The scandal has dominated headlines since last Wednesday when Mr Joyce's affair with a former staffer was publicly revealed.

Prime Minister Malcolm Turnbull has announced in Parliament that Barnaby Joyce will take a leave of absence and won't be acting Prime Minister next week while he travels overseas.
In a press conference on Thursday, Mr Turnbull said Deputy Prime Minister Barnaby Joyce had "set off a world of woe" when he chose to have an affair with former media advisor and now-pregnant Vikki Campion.
"I think we know that the real issue is the terrible hurt and humiliation that Barnaby, by his conduct, has visited upon his wife, Natalie, and their daughters and, indeed, his new partner," he said.
"Barnaby made a shocking error of judgment in having an affair with a young woman working in his office. In doing so, he has set off a world of woe for those women and appalled all of us. Our hearts go out to them."
"Now, Barnaby knows he made that shocking error of judgment. He knows that he let down his wife and daughters. And he has apologised for that, and to them. And he is taking leave next week and I have encouraged him to take that leap. He needs that leave. He needs that time to reflect. He needs that time to seek forgiveness and understanding from his life and girls, he needs to make a new home for his partner and their baby, who is coming in April."
The role will instead be taken up by Mathias Cormann, the government's leader in the Senate.
Mr Turnbull also announced plans to change the Ministerial Code of Conduct to forbid Ministers from having sexual relations with staff.
"Ministers, regardless of whether they are married or single, must not engage in sexual relations with staff," he said.
"I am not here to moralise," he continued. "But, we must recognise that whatever may have been acceptable or to which a blind eye was turned in the past, today, in 2018, it is not acceptable for a minister to have a sexual relationship with somebody who works for them.

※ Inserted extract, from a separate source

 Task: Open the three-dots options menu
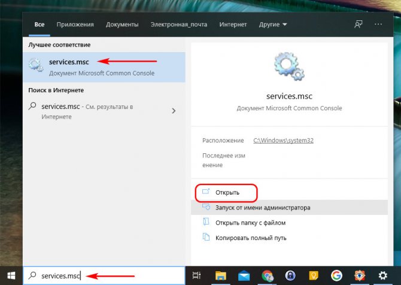tap(378, 25)

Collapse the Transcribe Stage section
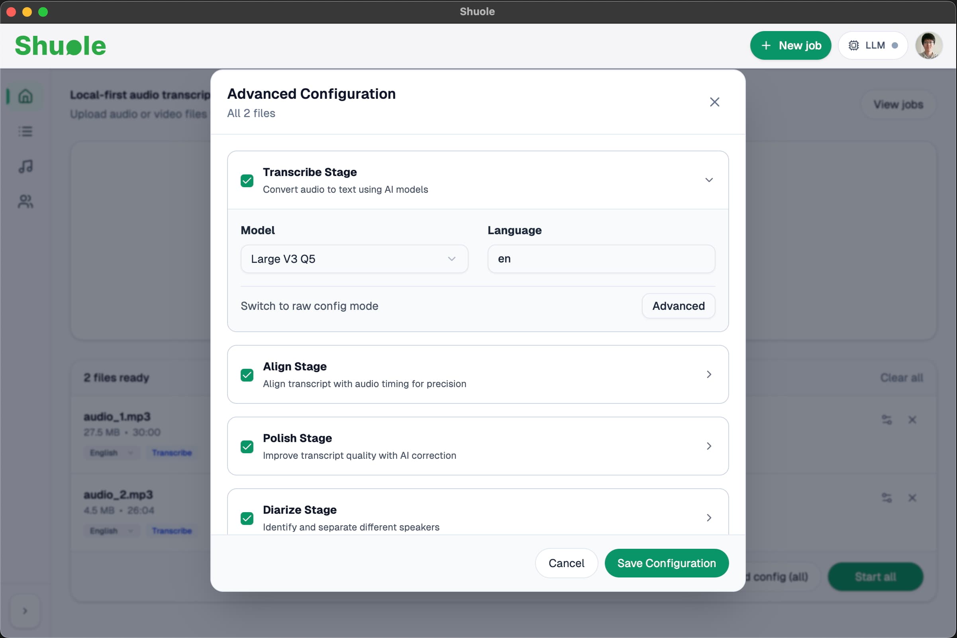click(x=708, y=180)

It is a very bad workplace practice."
According to Fairfax Media, Mr Joyce is now more determined to stay on as Nationals leader as a result of the public dressing-down.
News of Mr Joyce's affair comes just two months after he formally announced the breakdown of his 24-year marriage to ­Natalie Joyce, the mother of his four children.
Mr Joyce, 50, has publicly apologised to his wife, his daughters and his pregnant partner for the "hurt" his actions have caused.
"I want to say, to Natalie, I'm deeply sorry for all the hurt this has caused. To my girls, how deeply sorry I am, for all the hurt it has caused them," he said outside parliament house.
"To Vikki Campion, how deeply sorry I am that she has been dragged into this."
He also apologised to his "supporters" that the "deeply personal issue" has shifted into the public sphere.

Ms Campion, 33, worked as Mr Joyce's media advisor before she moved into a more senior role with Resources Minister Matt Canavan in April last year.
The mother-to-be then joined the office of Nationals chief parliamentary whip ­Damian Drum, before losing her job when Mr Drum moved from his role to become the Assistant Minister to the Deputy Prime Minister.
She is yet to speak publicly about the scandal.